• YOUR OBJECTIVE
Update the records starting at the line that has "Screen dimensions: 1254x952" and ending with the line that has "Open the HP" by replacing "wrench" with "gear", leaving everything else unchanged. Give back only those lines.

(Items listed in a dataset)

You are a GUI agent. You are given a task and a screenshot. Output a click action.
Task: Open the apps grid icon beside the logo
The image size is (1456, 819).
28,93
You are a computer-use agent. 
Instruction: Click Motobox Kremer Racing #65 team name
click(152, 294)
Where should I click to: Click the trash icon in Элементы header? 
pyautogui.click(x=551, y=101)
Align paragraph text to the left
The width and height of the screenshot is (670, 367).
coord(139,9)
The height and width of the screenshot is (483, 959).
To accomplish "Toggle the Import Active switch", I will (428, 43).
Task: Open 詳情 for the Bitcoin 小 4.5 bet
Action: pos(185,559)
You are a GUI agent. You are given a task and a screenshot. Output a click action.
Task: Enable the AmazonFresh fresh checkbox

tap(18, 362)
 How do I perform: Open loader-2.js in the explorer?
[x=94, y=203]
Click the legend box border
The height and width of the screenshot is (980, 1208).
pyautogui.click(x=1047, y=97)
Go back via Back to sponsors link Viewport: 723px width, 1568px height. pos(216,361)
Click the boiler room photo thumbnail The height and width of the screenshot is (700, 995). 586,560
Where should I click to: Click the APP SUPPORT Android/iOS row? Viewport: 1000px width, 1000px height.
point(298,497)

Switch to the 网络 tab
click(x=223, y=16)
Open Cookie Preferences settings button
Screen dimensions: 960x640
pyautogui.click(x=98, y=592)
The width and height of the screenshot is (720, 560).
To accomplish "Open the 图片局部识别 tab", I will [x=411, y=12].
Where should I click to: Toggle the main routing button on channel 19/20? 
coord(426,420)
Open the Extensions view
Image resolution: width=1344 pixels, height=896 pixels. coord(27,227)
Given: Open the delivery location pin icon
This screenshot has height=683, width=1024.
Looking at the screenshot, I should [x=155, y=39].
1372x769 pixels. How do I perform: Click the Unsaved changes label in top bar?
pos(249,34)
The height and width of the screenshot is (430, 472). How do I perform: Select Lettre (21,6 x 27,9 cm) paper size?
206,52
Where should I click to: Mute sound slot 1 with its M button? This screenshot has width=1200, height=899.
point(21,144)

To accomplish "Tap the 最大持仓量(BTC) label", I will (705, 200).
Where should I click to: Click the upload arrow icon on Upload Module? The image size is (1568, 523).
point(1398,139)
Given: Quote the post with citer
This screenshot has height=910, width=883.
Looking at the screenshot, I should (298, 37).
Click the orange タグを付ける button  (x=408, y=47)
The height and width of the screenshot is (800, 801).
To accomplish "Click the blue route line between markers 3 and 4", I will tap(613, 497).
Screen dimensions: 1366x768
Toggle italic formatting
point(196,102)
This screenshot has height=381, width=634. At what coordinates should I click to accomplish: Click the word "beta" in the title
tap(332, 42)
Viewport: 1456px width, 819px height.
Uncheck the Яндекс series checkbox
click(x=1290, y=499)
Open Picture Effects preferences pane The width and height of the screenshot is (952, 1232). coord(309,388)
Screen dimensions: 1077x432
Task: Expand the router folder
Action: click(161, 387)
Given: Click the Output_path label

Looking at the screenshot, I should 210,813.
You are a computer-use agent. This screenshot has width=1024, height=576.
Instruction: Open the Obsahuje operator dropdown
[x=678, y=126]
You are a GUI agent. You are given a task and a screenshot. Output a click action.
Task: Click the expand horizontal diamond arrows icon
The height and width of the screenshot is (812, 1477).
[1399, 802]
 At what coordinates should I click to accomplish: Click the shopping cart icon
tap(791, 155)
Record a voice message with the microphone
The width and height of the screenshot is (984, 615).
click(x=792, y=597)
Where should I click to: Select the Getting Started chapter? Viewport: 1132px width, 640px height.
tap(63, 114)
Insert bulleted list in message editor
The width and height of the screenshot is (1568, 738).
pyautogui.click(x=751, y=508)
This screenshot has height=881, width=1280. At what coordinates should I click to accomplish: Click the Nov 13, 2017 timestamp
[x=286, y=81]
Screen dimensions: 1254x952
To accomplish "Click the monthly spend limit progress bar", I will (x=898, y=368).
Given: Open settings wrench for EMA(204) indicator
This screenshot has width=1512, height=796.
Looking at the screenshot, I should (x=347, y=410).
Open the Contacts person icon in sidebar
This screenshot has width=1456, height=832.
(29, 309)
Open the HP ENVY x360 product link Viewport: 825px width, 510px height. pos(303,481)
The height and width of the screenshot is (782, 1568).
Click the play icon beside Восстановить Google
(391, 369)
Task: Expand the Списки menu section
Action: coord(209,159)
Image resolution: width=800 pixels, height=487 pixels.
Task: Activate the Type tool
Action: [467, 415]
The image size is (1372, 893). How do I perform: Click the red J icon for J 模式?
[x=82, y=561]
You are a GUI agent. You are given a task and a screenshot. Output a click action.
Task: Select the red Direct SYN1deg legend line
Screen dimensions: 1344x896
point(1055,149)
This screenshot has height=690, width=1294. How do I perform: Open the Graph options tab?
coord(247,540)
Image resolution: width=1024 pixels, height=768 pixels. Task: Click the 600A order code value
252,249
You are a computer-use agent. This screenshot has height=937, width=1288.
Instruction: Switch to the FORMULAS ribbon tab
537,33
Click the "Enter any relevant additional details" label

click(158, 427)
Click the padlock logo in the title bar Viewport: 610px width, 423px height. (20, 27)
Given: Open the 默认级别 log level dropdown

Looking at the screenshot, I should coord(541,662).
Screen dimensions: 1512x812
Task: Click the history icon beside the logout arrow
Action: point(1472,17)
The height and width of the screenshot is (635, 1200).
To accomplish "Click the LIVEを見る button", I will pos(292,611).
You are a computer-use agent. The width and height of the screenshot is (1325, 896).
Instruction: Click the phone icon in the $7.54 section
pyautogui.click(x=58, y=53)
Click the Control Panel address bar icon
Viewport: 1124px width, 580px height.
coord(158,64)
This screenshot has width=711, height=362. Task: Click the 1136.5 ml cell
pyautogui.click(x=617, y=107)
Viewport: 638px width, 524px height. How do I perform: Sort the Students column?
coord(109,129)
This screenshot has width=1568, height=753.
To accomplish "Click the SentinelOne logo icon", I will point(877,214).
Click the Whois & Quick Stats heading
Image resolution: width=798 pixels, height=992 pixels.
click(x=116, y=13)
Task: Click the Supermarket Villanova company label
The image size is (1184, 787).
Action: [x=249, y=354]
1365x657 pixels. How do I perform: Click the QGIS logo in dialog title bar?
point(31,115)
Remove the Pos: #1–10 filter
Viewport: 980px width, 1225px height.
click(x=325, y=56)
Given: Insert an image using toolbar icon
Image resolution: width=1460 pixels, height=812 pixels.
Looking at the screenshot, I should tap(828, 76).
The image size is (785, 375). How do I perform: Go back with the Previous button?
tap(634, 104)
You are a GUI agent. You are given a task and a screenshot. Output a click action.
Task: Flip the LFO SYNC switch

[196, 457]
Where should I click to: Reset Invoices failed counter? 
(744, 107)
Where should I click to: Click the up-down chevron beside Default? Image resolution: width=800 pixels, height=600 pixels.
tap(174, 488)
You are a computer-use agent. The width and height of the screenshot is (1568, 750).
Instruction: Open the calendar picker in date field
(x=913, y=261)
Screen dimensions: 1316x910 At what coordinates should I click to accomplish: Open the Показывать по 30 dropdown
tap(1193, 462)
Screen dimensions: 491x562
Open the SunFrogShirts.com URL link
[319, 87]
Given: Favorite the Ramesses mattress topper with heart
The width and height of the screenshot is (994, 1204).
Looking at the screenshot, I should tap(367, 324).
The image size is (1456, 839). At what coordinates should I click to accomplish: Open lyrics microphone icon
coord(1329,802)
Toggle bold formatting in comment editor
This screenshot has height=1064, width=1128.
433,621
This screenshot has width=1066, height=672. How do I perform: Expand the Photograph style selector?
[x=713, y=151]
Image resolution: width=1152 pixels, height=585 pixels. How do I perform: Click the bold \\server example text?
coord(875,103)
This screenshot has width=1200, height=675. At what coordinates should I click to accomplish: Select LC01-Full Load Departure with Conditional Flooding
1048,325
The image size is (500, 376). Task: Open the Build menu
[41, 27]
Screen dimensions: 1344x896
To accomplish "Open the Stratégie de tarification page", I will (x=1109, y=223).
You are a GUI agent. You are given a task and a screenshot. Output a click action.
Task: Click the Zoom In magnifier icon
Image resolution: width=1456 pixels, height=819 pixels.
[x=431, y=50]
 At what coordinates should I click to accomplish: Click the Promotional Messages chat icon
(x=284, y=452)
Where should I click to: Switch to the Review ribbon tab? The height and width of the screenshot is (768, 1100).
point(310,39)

• THE RESULT
Screen dimensions: 1254x952
To accomplish "Click the monthly spend limit progress bar", I will (x=898, y=368).
Given: Open settings gear for EMA(204) indicator
This screenshot has width=1512, height=796.
Looking at the screenshot, I should (x=347, y=410).
Open the Contacts person icon in sidebar
This screenshot has width=1456, height=832.
(29, 309)
Open the HP ENVY x360 product link Viewport: 825px width, 510px height. pos(303,481)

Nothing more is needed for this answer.